Start of EXCERPTED DATA
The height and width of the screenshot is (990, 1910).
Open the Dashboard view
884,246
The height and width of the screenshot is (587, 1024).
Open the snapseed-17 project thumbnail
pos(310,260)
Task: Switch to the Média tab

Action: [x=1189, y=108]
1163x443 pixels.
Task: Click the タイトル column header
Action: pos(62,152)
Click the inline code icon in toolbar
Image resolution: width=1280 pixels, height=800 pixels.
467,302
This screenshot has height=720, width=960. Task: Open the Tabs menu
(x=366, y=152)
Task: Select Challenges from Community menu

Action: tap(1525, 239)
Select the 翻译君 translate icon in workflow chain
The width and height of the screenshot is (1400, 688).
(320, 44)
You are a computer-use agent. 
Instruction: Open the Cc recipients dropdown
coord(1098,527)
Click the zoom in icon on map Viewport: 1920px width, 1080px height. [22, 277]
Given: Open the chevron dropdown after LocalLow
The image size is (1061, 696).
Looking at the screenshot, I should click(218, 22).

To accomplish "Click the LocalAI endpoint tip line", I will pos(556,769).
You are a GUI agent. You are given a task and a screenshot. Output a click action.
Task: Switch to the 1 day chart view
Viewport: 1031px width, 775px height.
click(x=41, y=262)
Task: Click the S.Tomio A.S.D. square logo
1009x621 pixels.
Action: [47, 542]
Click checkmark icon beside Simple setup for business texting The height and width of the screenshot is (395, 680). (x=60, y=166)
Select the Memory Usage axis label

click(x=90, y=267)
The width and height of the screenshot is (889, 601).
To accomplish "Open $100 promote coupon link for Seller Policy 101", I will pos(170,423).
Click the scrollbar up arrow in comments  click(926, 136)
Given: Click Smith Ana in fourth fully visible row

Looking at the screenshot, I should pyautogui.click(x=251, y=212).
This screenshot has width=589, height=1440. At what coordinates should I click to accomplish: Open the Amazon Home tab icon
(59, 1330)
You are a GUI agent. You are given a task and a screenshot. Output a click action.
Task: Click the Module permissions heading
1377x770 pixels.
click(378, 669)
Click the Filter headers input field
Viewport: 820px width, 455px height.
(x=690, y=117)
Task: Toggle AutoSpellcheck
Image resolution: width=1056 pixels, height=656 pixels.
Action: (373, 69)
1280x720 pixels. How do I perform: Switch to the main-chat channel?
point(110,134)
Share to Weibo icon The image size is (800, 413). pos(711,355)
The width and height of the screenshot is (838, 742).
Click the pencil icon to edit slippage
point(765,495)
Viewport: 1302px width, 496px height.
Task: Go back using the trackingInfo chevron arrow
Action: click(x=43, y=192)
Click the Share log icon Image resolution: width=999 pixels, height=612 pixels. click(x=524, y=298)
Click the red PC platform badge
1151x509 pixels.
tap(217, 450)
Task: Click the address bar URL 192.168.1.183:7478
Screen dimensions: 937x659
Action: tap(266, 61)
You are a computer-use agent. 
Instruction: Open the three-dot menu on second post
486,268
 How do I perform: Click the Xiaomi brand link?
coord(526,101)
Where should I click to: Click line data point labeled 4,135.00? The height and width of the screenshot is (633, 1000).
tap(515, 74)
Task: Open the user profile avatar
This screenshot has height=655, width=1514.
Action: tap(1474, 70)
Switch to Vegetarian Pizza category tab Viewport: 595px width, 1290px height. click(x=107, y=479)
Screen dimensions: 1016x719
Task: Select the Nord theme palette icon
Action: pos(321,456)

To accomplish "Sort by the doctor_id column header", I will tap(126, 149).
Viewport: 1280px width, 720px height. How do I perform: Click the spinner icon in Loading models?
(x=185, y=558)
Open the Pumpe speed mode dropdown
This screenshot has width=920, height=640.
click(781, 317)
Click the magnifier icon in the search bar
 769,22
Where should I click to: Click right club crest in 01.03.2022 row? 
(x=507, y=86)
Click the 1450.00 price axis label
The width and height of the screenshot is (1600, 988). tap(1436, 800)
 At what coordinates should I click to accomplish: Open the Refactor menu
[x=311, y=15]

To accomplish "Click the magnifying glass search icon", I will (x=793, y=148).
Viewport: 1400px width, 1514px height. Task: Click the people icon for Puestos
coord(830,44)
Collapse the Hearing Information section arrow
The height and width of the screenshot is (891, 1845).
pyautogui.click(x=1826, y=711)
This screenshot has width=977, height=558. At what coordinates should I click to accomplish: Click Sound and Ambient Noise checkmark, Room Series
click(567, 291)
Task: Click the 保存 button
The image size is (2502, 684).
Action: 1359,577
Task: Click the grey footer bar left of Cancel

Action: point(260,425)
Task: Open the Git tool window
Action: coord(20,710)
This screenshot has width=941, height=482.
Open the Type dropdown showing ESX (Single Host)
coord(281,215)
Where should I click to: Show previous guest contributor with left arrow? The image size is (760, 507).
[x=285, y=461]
End of EXCERPTED DATA
Down to the last character, restate every record.

The height and width of the screenshot is (990, 1910).
Open the Dashboard view
884,246
The height and width of the screenshot is (587, 1024).
Open the snapseed-17 project thumbnail
pos(310,260)
Task: Switch to the Média tab

Action: [x=1189, y=108]
1163x443 pixels.
Task: Click the タイトル column header
Action: pos(62,152)
Click the inline code icon in toolbar
Image resolution: width=1280 pixels, height=800 pixels.
467,302
This screenshot has height=720, width=960. Task: Open the Tabs menu
(x=366, y=152)
Task: Select Challenges from Community menu

Action: tap(1525, 239)
Select the 翻译君 translate icon in workflow chain
The width and height of the screenshot is (1400, 688).
(320, 44)
You are a computer-use agent. 
Instruction: Open the Cc recipients dropdown
coord(1098,527)
Click the zoom in icon on map Viewport: 1920px width, 1080px height. [22, 277]
Given: Open the chevron dropdown after LocalLow
The image size is (1061, 696).
Looking at the screenshot, I should click(218, 22).

To accomplish "Click the LocalAI endpoint tip line", I will pos(556,769).
You are a GUI agent. You are given a task and a screenshot. Output a click action.
Task: Switch to the 1 day chart view
Viewport: 1031px width, 775px height.
click(x=41, y=262)
Task: Click the S.Tomio A.S.D. square logo
1009x621 pixels.
Action: [47, 542]
Click checkmark icon beside Simple setup for business texting The height and width of the screenshot is (395, 680). (x=60, y=166)
Select the Memory Usage axis label

click(x=90, y=267)
The width and height of the screenshot is (889, 601).
To accomplish "Open $100 promote coupon link for Seller Policy 101", I will pos(170,423).
Click the scrollbar up arrow in comments  click(926, 136)
Given: Click Smith Ana in fourth fully visible row

Looking at the screenshot, I should pyautogui.click(x=251, y=212).
This screenshot has width=589, height=1440. At what coordinates should I click to accomplish: Open the Amazon Home tab icon
(59, 1330)
You are a GUI agent. You are given a task and a screenshot. Output a click action.
Task: Click the Module permissions heading
1377x770 pixels.
click(378, 669)
Click the Filter headers input field
Viewport: 820px width, 455px height.
(x=690, y=117)
Task: Toggle AutoSpellcheck
Image resolution: width=1056 pixels, height=656 pixels.
Action: (373, 69)
1280x720 pixels. How do I perform: Switch to the main-chat channel?
point(110,134)
Share to Weibo icon The image size is (800, 413). pos(711,355)
The width and height of the screenshot is (838, 742).
Click the pencil icon to edit slippage
point(765,495)
Viewport: 1302px width, 496px height.
Task: Go back using the trackingInfo chevron arrow
Action: click(x=43, y=192)
Click the Share log icon Image resolution: width=999 pixels, height=612 pixels. click(x=524, y=298)
Click the red PC platform badge
1151x509 pixels.
tap(217, 450)
Task: Click the address bar URL 192.168.1.183:7478
Screen dimensions: 937x659
Action: tap(266, 61)
You are a computer-use agent. 
Instruction: Open the three-dot menu on second post
486,268
 How do I perform: Click the Xiaomi brand link?
coord(526,101)
Where should I click to: Click line data point labeled 4,135.00? The height and width of the screenshot is (633, 1000).
tap(515, 74)
Task: Open the user profile avatar
This screenshot has height=655, width=1514.
Action: tap(1474, 70)
Switch to Vegetarian Pizza category tab Viewport: 595px width, 1290px height. click(x=107, y=479)
Screen dimensions: 1016x719
Task: Select the Nord theme palette icon
Action: pos(321,456)

To accomplish "Sort by the doctor_id column header", I will tap(126, 149).
Viewport: 1280px width, 720px height. How do I perform: Click the spinner icon in Loading models?
(x=185, y=558)
Open the Pumpe speed mode dropdown
This screenshot has width=920, height=640.
click(781, 317)
Click the magnifier icon in the search bar
 769,22
Where should I click to: Click right club crest in 01.03.2022 row? 
(x=507, y=86)
Click the 1450.00 price axis label
The width and height of the screenshot is (1600, 988). tap(1436, 800)
 At what coordinates should I click to accomplish: Open the Refactor menu
[x=311, y=15]

To accomplish "Click the magnifying glass search icon", I will (x=793, y=148).
Viewport: 1400px width, 1514px height. Task: Click the people icon for Puestos
coord(830,44)
Collapse the Hearing Information section arrow
The height and width of the screenshot is (891, 1845).
pyautogui.click(x=1826, y=711)
This screenshot has width=977, height=558. At what coordinates should I click to accomplish: Click Sound and Ambient Noise checkmark, Room Series
click(567, 291)
Task: Click the 保存 button
The image size is (2502, 684).
Action: 1359,577
Task: Click the grey footer bar left of Cancel

Action: point(260,425)
Task: Open the Git tool window
Action: coord(20,710)
This screenshot has width=941, height=482.
Open the Type dropdown showing ESX (Single Host)
coord(281,215)
Where should I click to: Show previous guest contributor with left arrow? The image size is (760, 507).
[x=285, y=461]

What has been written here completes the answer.